Les demanderesses invoquent, à l’appui de leur pourvoi, deux moyens de cassation.
Le dossier a été communiqué au procureur général.
Sur le rapport de Mme Davoine, conseillère référendaire, les observations de la SCP Bauer-Violas, Feschotte-Desbois et Sebagh, avocat de Mme [Z] et de la société Les Roches du Quercy, de Me Balat, avocat de M. [B], de la SCP Rocheteau, Uzan-Sarano et Goulet, avocat de la société d’aménagement foncier et d’établissement rural Occitanie, après débats en l’audience publique du 17 juin 2025 où étaient présentes Mme Proust, conseillère doyenne faisant fonction de présidente, Mme Davoine, conseillère référendaire rapporteure, Mme Grandjean, conseillère faisant fonction de doyenne, et Mme Letourneur, greffière de chambre,
la troisième chambre civile de la Cour de cassation, composée des présidente et conseillères précitées, après en avoir délibéré conformément à la loi, a rendu le présent arrêt.
Faits et procédure
1. Selon l’arrêt attaqué (Agen, 2 mai 2024) et les productions, la société d’aménagement foncier et d’établissement rural Occitanie (la SAFER), après avoir reçu communication d’un projet de vente de parcelles par M. [S] à la société civile d’exploitation agricole Les Roches du Quercy (la SCEA), a notifié sa décision de préempter, le 12 juin 2020, au notaire instrumentaire puis, le 18 juin 2020, à la SCEA.
2. Le 26 août 2020, la SAFER a procédé à la publication d’un appel de candidatures par affichage en mairie d’un avis indiquant que les candidats avaient jusqu’au 12 septembre 2020 pour déposer leur candidature.
3. Mme [Z] a transmis son dossier de candidature, une première fois le 2 juillet 2020, puis une seconde fois le 1er septembre 2020.

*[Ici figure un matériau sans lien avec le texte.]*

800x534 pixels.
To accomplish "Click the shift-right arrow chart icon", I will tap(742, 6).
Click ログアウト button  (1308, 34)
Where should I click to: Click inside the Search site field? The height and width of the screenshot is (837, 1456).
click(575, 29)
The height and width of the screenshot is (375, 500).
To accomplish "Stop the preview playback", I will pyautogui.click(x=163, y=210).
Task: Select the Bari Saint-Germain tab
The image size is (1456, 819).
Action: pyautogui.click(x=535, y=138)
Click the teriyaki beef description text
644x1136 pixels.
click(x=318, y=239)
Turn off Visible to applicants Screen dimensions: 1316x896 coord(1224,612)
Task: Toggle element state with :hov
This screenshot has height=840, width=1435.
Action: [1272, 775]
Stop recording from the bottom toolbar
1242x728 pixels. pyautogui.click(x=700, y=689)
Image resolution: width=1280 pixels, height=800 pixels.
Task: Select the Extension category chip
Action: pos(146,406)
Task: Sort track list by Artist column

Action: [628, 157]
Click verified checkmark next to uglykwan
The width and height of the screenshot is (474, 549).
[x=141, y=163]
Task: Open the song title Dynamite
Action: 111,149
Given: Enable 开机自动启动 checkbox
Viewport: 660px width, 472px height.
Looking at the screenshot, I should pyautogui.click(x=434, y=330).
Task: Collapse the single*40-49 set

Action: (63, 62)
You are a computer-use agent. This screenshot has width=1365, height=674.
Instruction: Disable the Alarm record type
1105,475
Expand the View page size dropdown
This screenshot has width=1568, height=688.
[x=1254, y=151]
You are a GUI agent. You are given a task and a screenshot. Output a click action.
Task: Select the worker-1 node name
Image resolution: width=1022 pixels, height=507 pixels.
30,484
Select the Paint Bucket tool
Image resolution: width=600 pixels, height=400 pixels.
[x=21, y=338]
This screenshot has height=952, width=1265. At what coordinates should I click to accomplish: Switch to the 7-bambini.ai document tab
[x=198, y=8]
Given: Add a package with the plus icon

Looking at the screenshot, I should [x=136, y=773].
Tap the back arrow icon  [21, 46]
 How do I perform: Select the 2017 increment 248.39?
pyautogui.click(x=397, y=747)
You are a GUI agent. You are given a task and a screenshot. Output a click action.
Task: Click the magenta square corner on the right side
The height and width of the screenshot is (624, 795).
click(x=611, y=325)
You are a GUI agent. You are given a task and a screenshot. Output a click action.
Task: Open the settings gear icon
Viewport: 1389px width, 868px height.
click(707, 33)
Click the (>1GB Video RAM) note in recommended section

4. Le 9 décembre 2020, la SCEA a assigné la SAFER en annulation de la décision de préemption.
5. Le 29 janvier 2021, la SAFER a informé la SCEA et Mme [Z] de la rétrocession des parcelles à M. [B].
6. Le 11 mai 2021, la SCEA et Mme [Z] ont assigné la SAFER et M. [B] en annulation de la décision de rétrocession et des ventes intervenues le 30 décembre 2020, et en indemnisation.
7. Les instances ont été jointes.
Examen des moyens
Sur le premier moyen, pris en ses quatrième et cinquième branches
8. En application de l’article 1014, alinéa 2, du code de procédure civile, il n’y a pas lieu de statuer par une décision spécialement motivée sur ces griefs qui ne sont manifestement pas de nature à entraîner la cassation.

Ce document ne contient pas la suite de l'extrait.